Living in shame, or living free
I returned home from our wonderful week in Northumberland, feeling spent from a summer and autumn filled with good things: Our family’s five weeks in the States. Leading a meaningful and sun-filled retreat in Spain. A trip to the States to play with my high-school friends at the lake where they filmed Dirty Dancing and to celebrate family birthdays. And most recently our jaunt up to the wilds of the Northeast of England, venturing into the rugged coast and atmospheric castles.
Although I knew I was facing a first-world problem of exhaustion from too much fun and travel, I was wiped out.

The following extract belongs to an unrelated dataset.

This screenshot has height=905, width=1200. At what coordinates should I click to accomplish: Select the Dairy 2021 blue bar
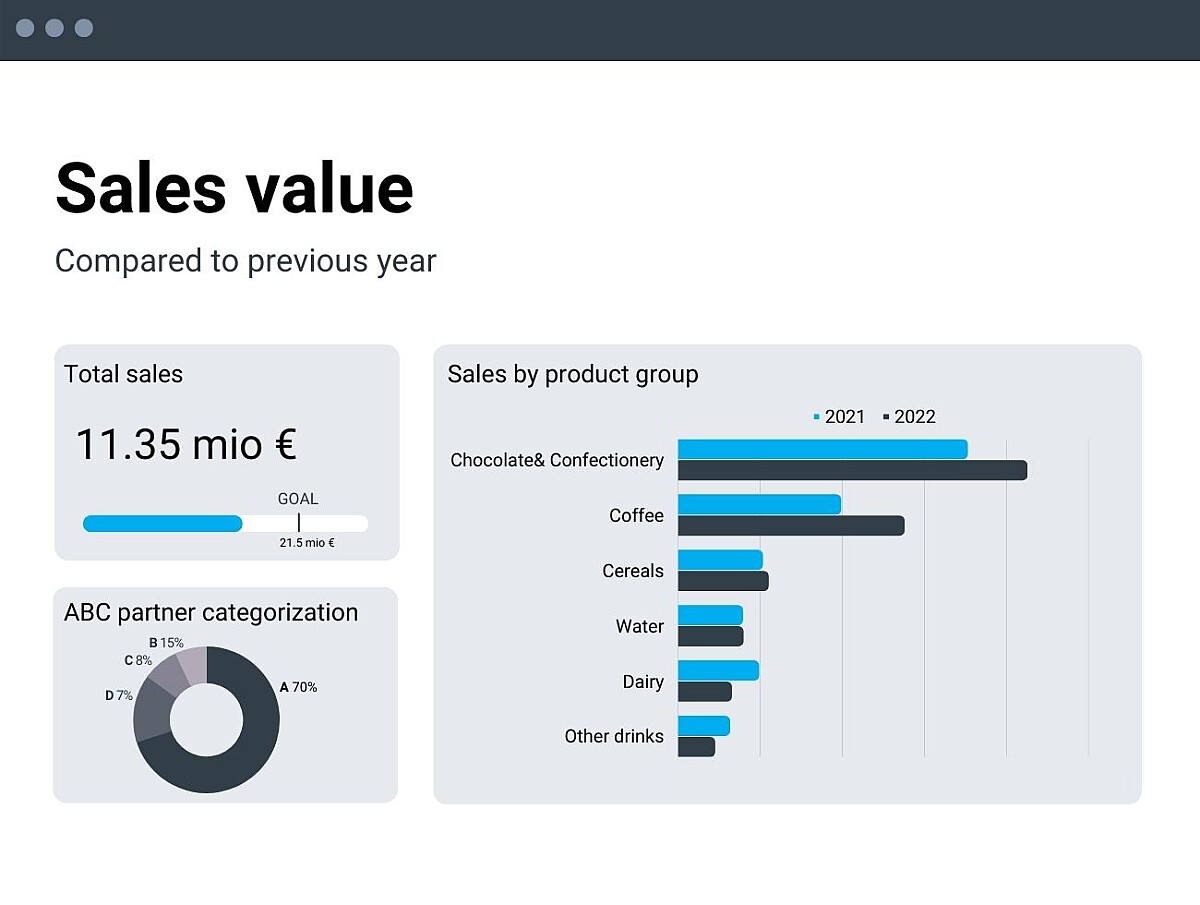pyautogui.click(x=718, y=670)
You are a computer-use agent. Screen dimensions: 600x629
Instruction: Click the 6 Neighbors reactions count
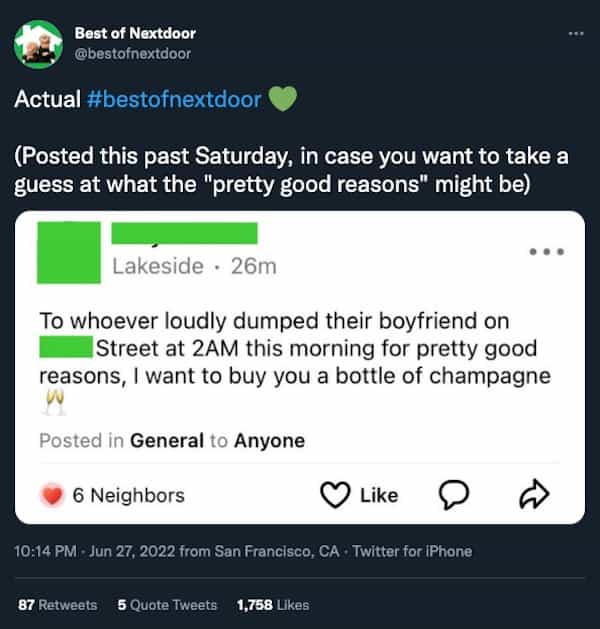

And so I wasted more time than I like to admit early this week watching episode after episode of Scandal, a drama based in my former home of Washington, DC. The storylines gripped me and I loved seeing the beautiful buildings of my former stomping grounds. But watching so many episodes when I should have been spending my time with more fruitful pursuits – gardening or decluttering would have been more fulfilling – left me with another shame hangover.
Shame hangover – such a descriptive term, which Brené Brown employs in her acclaimed TED talks and book Daring Greatly. I spoke last week of my shame hangover related to my flapping mouth and unholy moments while at Holy Island, which many of you responded to with forgiving love and sometimes a knowing, “I’ve been there.”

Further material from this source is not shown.